Within the range of roast possibilities of any given coffee, there exists underroasting and over-roasting. Under roasted coffees are characterized as having a yeasty, cereal- like quality while over roasted coffee will display a fishy, carbon-like quality. Each of these flavors represent taste faults due to roasting similar to the taste faults due to brewing as mentioned above. However, within the range of light to dark roasts many profiles are available that may, by preference of the roaster, display favorable taste attributes.
When deciding on the ideal roast for a coffee, we employ a method called roast profiling. Starting with a number of small samples of a coffee, we roast them at increasing degrees of roast temperature measured by weight loss. Coffee roasting is essentially a dry distillation process; as it roasts it loses moisture. Generally speaking, the higher the temperature a coffee bean reaches in a roast the greater the weight loss.
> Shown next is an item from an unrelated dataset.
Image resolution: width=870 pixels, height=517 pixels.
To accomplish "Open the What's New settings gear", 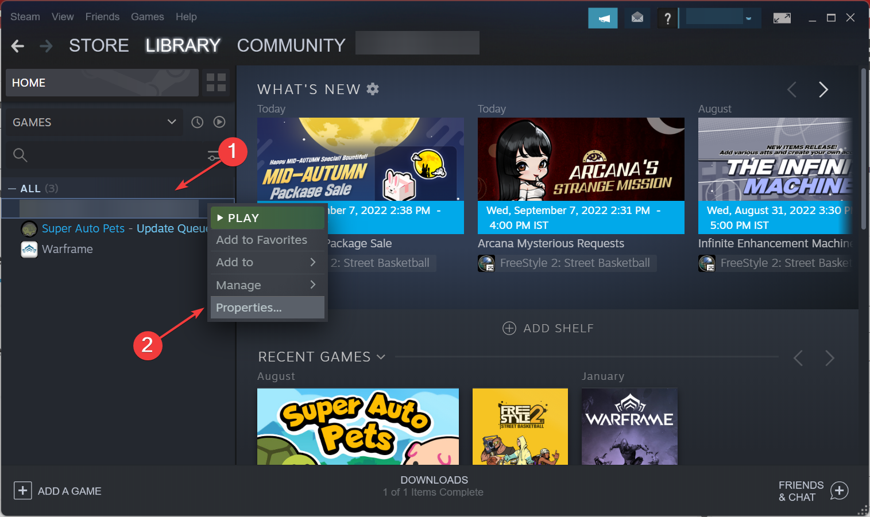I will [x=373, y=89].
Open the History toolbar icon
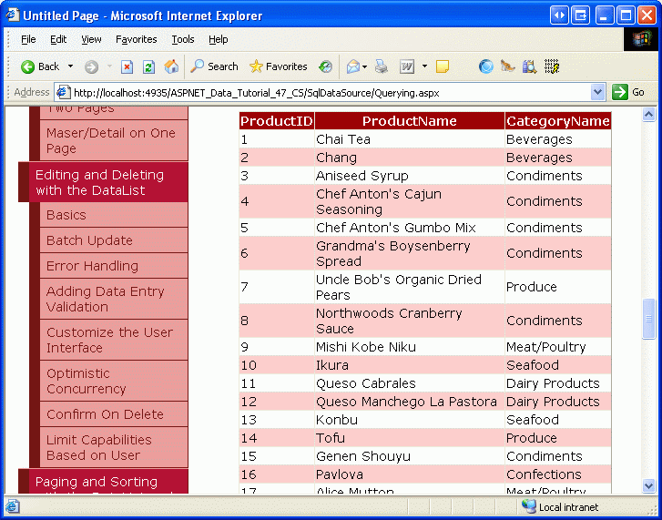The image size is (662, 520). click(x=325, y=66)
Most commercial coffee is roasted within a range of weight loss of 12 to 22%.
Within this percentage is the roast range of a coffee. By cupping each sample, we can determine the flavor trajectory of a coffee.The moisture content of coffee corresponds to its relative acidity—the higher the moisture, the greater the acidity.The goal is to find a flavor profile that best represents the aromatic characteristics of the coffee while balancing the acidity of the coffee.With too light a roast, the acidic qualities will dominate the flavor, giving a sharp, lemon-rind quality; too dark a roast becomes over dominant, producing a pronounced burned flavor. Some coffee’s aromatic characteristics favor a lighter roast, while for others, a darker roast is preferable. Once a general idea of the coffee’s characteristics is perceived, the roast can be fine tuned by incremental temperature adjustments in our production roasters.
Roast profile is often influenced by preferred style that may be individual or geographical. For example, in Italy the roast styles of coffee tend to be lighter in the north than in the south, not counting individual variations. So, too, in the U.S., where East Coast coffees tend to be lighter roasted than West Coast coffees.These styles reflect preferences not quality.To suggest that one style is better than another is akin to suggesting that red wine is better than white, or vice versa. Individual roasters may select a style of roasting that reflects their own preferences much as a brewmaster may specialize in a particular style of beer.The preference of a roast style may be subjective, but one should not confuse a taste preference with taste faults.